[Data for locating visible targets]
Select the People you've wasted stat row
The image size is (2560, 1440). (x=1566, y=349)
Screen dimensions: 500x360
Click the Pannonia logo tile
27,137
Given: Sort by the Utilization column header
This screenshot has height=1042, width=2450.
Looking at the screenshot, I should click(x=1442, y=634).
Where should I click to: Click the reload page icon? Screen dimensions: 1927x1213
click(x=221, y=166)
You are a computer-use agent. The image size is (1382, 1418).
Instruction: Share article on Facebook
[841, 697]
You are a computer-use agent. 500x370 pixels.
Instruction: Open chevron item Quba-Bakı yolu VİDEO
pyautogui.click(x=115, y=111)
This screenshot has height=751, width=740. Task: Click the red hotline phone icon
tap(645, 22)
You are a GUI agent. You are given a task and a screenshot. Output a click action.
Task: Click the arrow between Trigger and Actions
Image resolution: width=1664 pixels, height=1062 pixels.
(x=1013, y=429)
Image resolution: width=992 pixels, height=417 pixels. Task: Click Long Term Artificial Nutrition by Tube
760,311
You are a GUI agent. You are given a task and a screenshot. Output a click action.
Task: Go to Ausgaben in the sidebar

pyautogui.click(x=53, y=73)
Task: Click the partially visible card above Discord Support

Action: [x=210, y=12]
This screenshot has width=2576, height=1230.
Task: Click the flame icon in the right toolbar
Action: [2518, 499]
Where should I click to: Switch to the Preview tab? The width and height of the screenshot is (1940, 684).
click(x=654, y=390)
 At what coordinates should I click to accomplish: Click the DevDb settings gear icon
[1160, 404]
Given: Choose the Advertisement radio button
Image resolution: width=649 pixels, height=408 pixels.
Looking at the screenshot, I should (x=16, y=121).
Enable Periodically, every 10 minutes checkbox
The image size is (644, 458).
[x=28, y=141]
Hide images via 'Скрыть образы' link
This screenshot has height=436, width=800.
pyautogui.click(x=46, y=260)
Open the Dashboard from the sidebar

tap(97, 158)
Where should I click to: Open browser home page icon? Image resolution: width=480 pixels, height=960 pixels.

• _Stated goal_: Reproduce every item above verbatim, with each line unchanged and in its original order.

• _Finished exercise_:
Select the People you've wasted stat row
The image size is (2560, 1440). (x=1566, y=349)
Screen dimensions: 500x360
Click the Pannonia logo tile
27,137
Given: Sort by the Utilization column header
This screenshot has height=1042, width=2450.
Looking at the screenshot, I should click(x=1442, y=634).
Where should I click to: Click the reload page icon? Screen dimensions: 1927x1213
click(x=221, y=166)
You are a computer-use agent. The image size is (1382, 1418).
Instruction: Share article on Facebook
[841, 697]
You are a computer-use agent. 500x370 pixels.
Instruction: Open chevron item Quba-Bakı yolu VİDEO
pyautogui.click(x=115, y=111)
This screenshot has height=751, width=740. Task: Click the red hotline phone icon
tap(645, 22)
You are a GUI agent. You are given a task and a screenshot. Output a click action.
Task: Click the arrow between Trigger and Actions
Image resolution: width=1664 pixels, height=1062 pixels.
(x=1013, y=429)
Image resolution: width=992 pixels, height=417 pixels. Task: Click Long Term Artificial Nutrition by Tube
760,311
You are a GUI agent. You are given a task and a screenshot. Output a click action.
Task: Go to Ausgaben in the sidebar

pyautogui.click(x=53, y=73)
Task: Click the partially visible card above Discord Support

Action: [x=210, y=12]
This screenshot has width=2576, height=1230.
Task: Click the flame icon in the right toolbar
Action: [2518, 499]
Where should I click to: Switch to the Preview tab? The width and height of the screenshot is (1940, 684).
click(x=654, y=390)
 At what coordinates should I click to accomplish: Click the DevDb settings gear icon
[1160, 404]
Given: Choose the Advertisement radio button
Image resolution: width=649 pixels, height=408 pixels.
Looking at the screenshot, I should (x=16, y=121).
Enable Periodically, every 10 minutes checkbox
The image size is (644, 458).
[x=28, y=141]
Hide images via 'Скрыть образы' link
This screenshot has height=436, width=800.
pyautogui.click(x=46, y=260)
Open the Dashboard from the sidebar

tap(97, 158)
Where should I click to: Open browser home page icon? Image resolution: width=480 pixels, height=960 pixels.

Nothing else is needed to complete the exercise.